[Records from a data source]
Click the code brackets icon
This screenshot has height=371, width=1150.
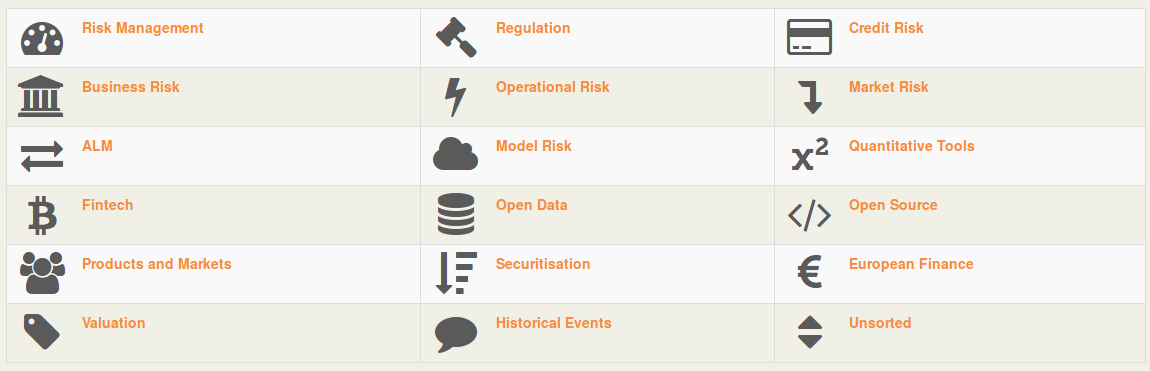click(809, 215)
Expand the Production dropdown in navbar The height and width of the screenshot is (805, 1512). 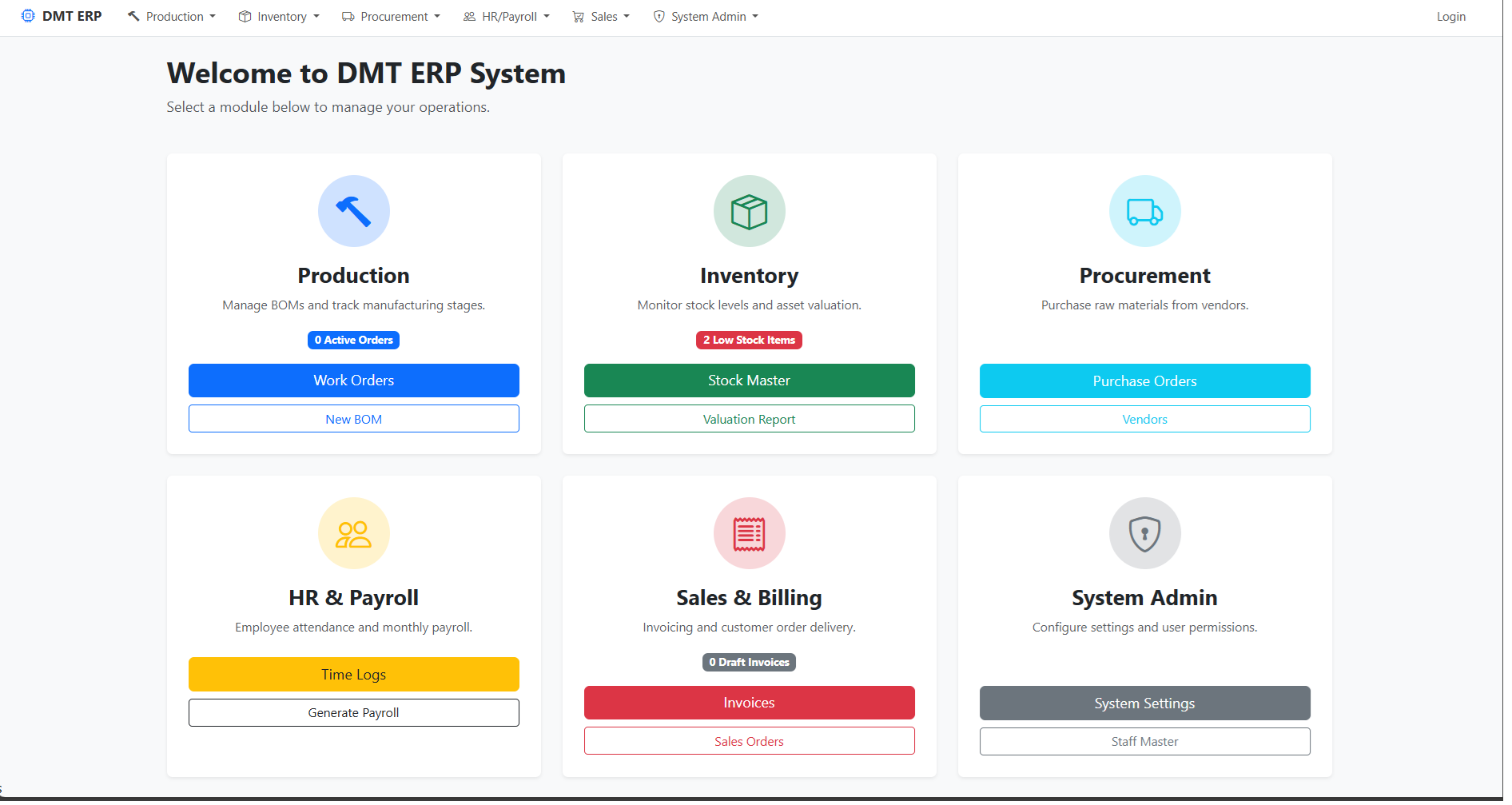[172, 17]
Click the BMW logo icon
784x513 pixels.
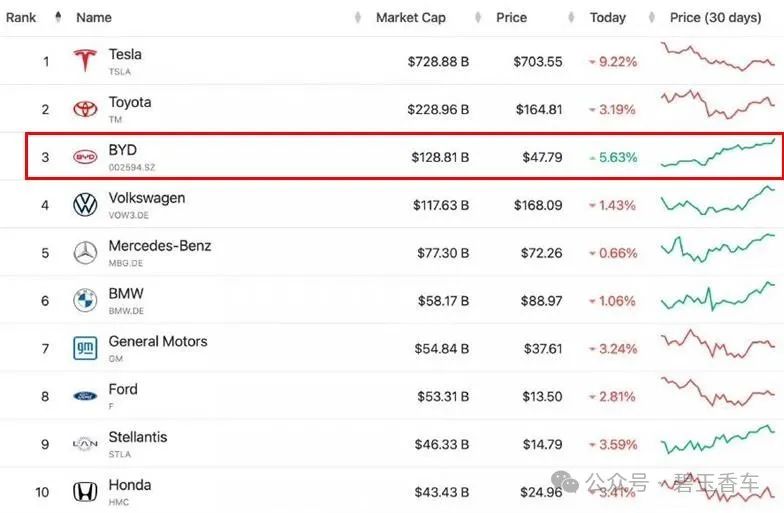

> ACTION ITEM
Copy every line from the records above that contains the string "icon".

> ANSWER BOX
Click the code brackets icon
Click the BMW logo icon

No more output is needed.